The Greater Chinatown Community Association tapped Kendra Lee as its new executive director. She was previously the development manager of the Asian American Federation of New York. Former E.D. Edward Fang is now listed as program director. Over in Queens, attorney Bryan Pu-Folkes has left New Immigrant Community Empowerment after eight years as executive director to nurture his own immigration and civil rights law firm. Deputy director Valeria Treves assumed the job in October, while Pu-Folkes remains on the group’s board.
And, at Manhattan Neighborhood Network, Betty Yu is now the director of community outreach and media, replacing interim director Michael Eisenmenger as of early October. Yu previously worked as an MNN community outreach & media specialist for five years, and as a community labor organizer with the Chinese Staff and Workers’ Association.
In the housing realm, Habitat for Humanity-NYC elevated a familiar face to a permanent position. Josh Lockwood, who has been with Habitat-NYC since 2006 – first as a chief operating officer, then as acting executive director – is now the organization’s official head. It looks like a cluster of state agencies, including the New York State Housing Finance Agency and the State of New York Mortgage Agency, will have a new general counsel in Joy Willig. She started in November, though the board of these agencies won’t vote to approve her appointment until Dec. 13. Her background includes serving as chief legal officer for L & M Equity Participants, Ltd., an affordable housing development company, and as deputy general counsel for the NYC Housing Development Corporation.

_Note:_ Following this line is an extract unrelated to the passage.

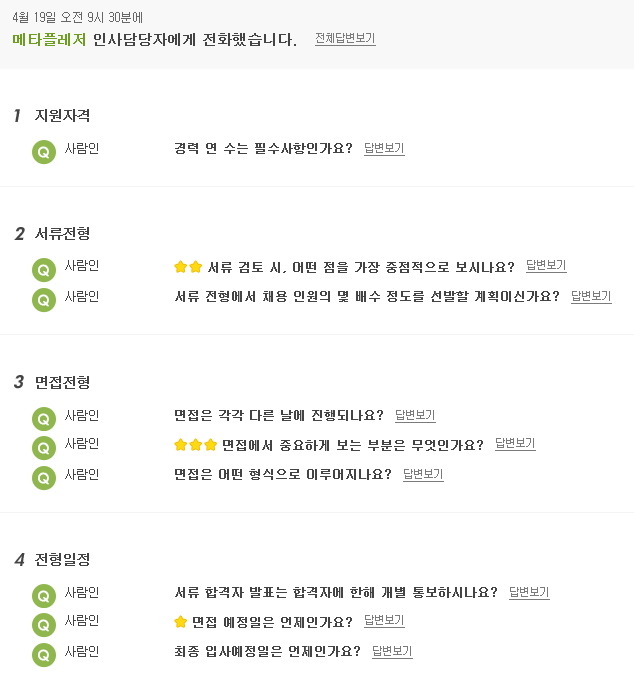The width and height of the screenshot is (634, 678).
Task: Click the Q icon for 최종 입사예정일 question
Action: point(44,655)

The board of directors of LivingCities named Ben Hecht, founder and president of One Economy Corporation, the new chief executive officer, beginning Sept. 1. He replaced Reese Fayde, who left to work as a consultant. LivingCities is a joint public/private effort to bring community development to urban neighborhoods; Hecht’s appointment is said to represent a movement for the organization beyond housing towards building healthy and sustainable neighborhoods.
In education news, The After-School Corporation has two new board members: CNN anchor Soledad O’Brien and Cynthia T. Remec, the founder/executive director of BoardAssist, a nonprofit board consulting firm. They were elected in September by current TASC board members.

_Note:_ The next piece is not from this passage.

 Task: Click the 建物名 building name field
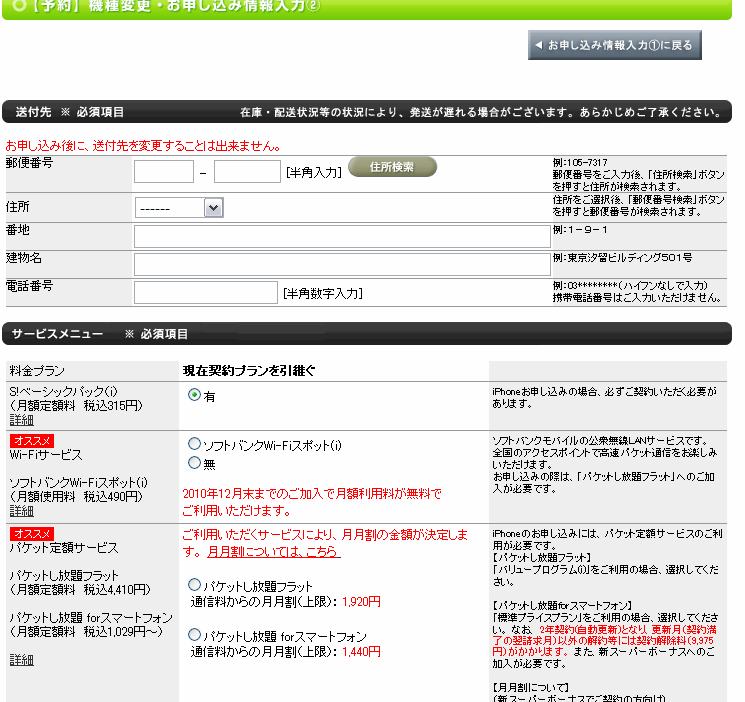click(341, 264)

At the office of Manhattan Borough President Scott Stringer, Shaan Khan is now director of community affairs and constituent services. He had been deputy director of Stringer’s community affairs unit, and before that was liaison to Community Boards 2 and 4. He replaces Joshua Bocian, who departed to become a lobbyist for the Law Offices of Claudia Wagner, a firm specializing in local government.
There’s a new head at the city’s Workforce Investment Board. Blake Foote succeeds executive director Marilyn Shea, who retired after holding the post since 2004. Foote comes from NYC Business Solutions Hiring at the New York City Department of Small Business Services, where she served as executive director.
Gil Quiniones resigned in October as chair of the city’s 16-member Energy Policy Task Force to join the NY Power Authority as senior vice president for energy marketing and corporate affairs. His replacement has yet to be named. The task force was formed in 2003 under the auspices of the city’s Economic Development Corporation, following the citywide blackout that year. Quiniones was named a senior vice president at EDC in 2003.
Finally, in the private sector, Joannne Minieri has been promoted from chief operating officer to president of Brooklyn-based Forest City Ratner Cos. Bruce Ratner had been president as well as chief executive and will remain CEO while assuming chairmanship. Minieri has been with the company since 1995. Forest City Ratner is the main developer in charge of the controversial Atlantic Yards project in that borough.